▸ **Makale**:
^^^^^^^^^^^^^^^^
Şirketin Kendi Paylarını Edinmesinde Çeşitli Pay Sahipliği Hakları
Giriş
Şirketlerin kendi paylarını edinmesi 6102 Sayılı Türk Ticaret Kanunu (“TTK”) uyarınca birtakım sınırlamalara tabi tutulur. Söz konusu sınırlamalara ek olarak, TTK madde 389 şirketin devraldığı kendi paylarının, bedelsiz payları iktisabı hariç olmak kaydıyla, hiçbir pay sahipliği hakkı vermediğini hükme bağlar. Buna göre; “Şirketin iktisap ettiği kendi payları ile yavru şirket tarafından iktisap edilen ana şirketin payları, ana şirketin genel kurulunun toplantı nisabının hesaplanmasında dikkate alınmaz. Bedelsiz payların iktisabı hariç, şirketin devraldığı kendi payları hiçbir pay sahipliği hakkı vermez. Yavru şirketin iktisap ettiği ana şirket paylarına ait oy hakları ile buna bağlı haklar donar.”
Şirketin kendi paylarını edinmesinde pay sahipliği haklarının akıbeti, payların kanuni sınırlamalar içerisinde veya bunlara uygun şekilde edinilip edinilmediğinden bağımsızdır[1]. Madde gerekçesinde de şirketin kanuna uygun veya aykırı bir şekilde iktisap ettiği payların şirkete hiçbir pay sahipliği hakkı vermediği; şirketin sadece, söz konusu paylardan kaynaklanan bedelsiz payları iktisap edebileceği; anılan bedelsiz payların da şirkete pay sahipliği hakları sağlamayacağı açıklanmıştır[2].
Çalışma kapsamında öncelikle düzenlemenin kapsam ve amacı incelenecek olup daha sonra çeşitli pay sahipliği haklarına ilişkin durumlara değinilecektir.
^^^^^^^^^^^^^^^^
▸ **Veri Bölümü**:

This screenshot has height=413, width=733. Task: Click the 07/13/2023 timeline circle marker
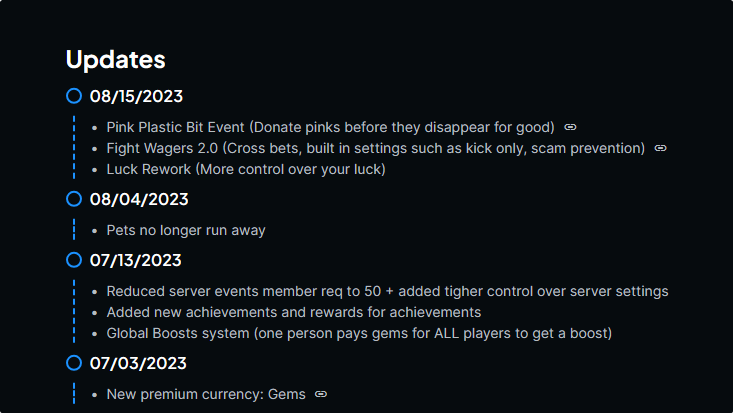(74, 260)
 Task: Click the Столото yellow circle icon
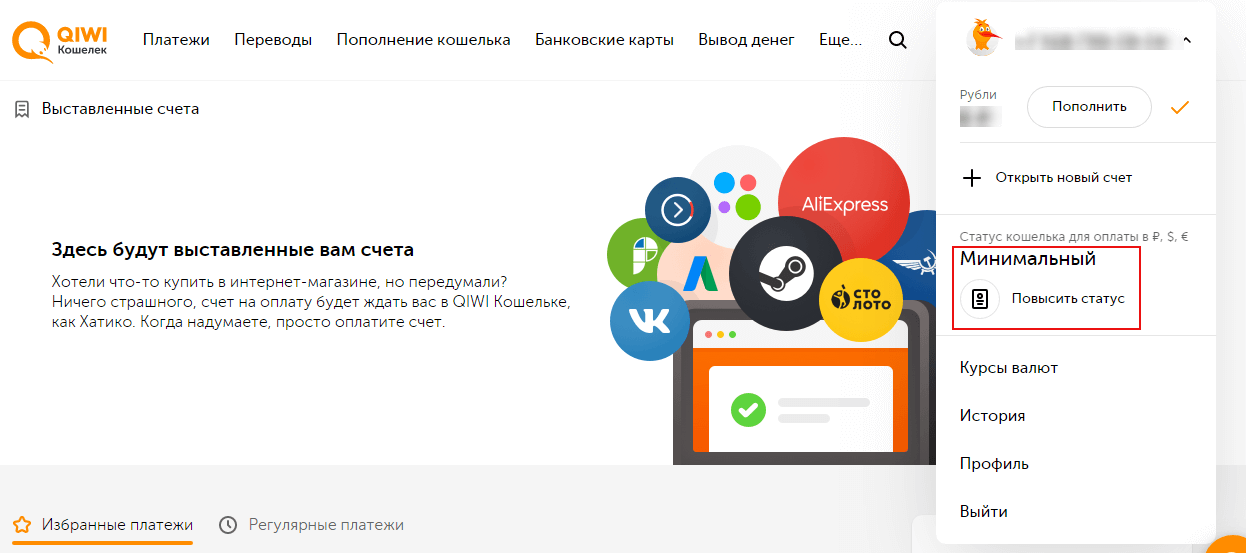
^^^^^^^^^^^^^^^^
▸ **İstenen Görevler**:
1) Makaleye göre, şirketin devraldığı kendi paylarının hiçbir pay sahipliği hakkı vermediğini TTK'nın hangi maddesi hükme bağlar?
2) Lütfen şirketin kendi paylarını edinmesine ilişkin makaleyi kaldığı yerden devam ettirin.

▸ **Sıralı Sonuçlar**:
1) TTK madde 389.

2)
Şirketin Edindiği Kendi Payları ve Pay Sahipliği Haklarının Akıbeti
Yukarıda değinildiği üzere, TTK madde 389, şirket tarafından edinilen kendi paylarına ilişkin herhangi bir sınırlamaya gitmemiştir. Buna ek olarak madde gerekçesinde, şirketin edindiği payların kanuna uygun veya aykırı şekilde edinilmesinin pay sahipliği haklarının akıbeti bakımından önem arz etmediği açıkça ifade edilir. Bu kapsamda, şirketin, TTK madde 382’de belirtilen istisnalara dayanarak kendi paylarını iktisap etmesi durumunda, her ne kadar madde 379’da belirtilen şartlardan muafiyet söz konusuysa da bu payların iktisap edilmesi dolayısıyla madde 389 kapsamında ortaya çıkacak sonuçlardan (iktisap dolayısıyla payların bürüneceği hukuki durumdan) muafiyet söz konusu olamayacaktır[3].
Bu kapsamda söz konusu düzenleme esas itibariyle şirketin kendi paylarını hukuka aykırı biçimde edinmesinin yaptırımı mahiyetinde değildir. Öğretide düzenlemenin amacı farklı şekillerde değerlendirilir.
Düzenlemenin amacının şirket yöneticilerinin, hukuka uygun şekilde iktisap ettiği paylar üzerindeki hakların kötüye kullanılması sonucunda yönetim kurulu ile genel kurul arasındaki güç dengesinin haksız bir şekilde yönetim kurulu lehine bozulmasının önlenmesi olduğunu değerlendiren bir görüş bulunur[4].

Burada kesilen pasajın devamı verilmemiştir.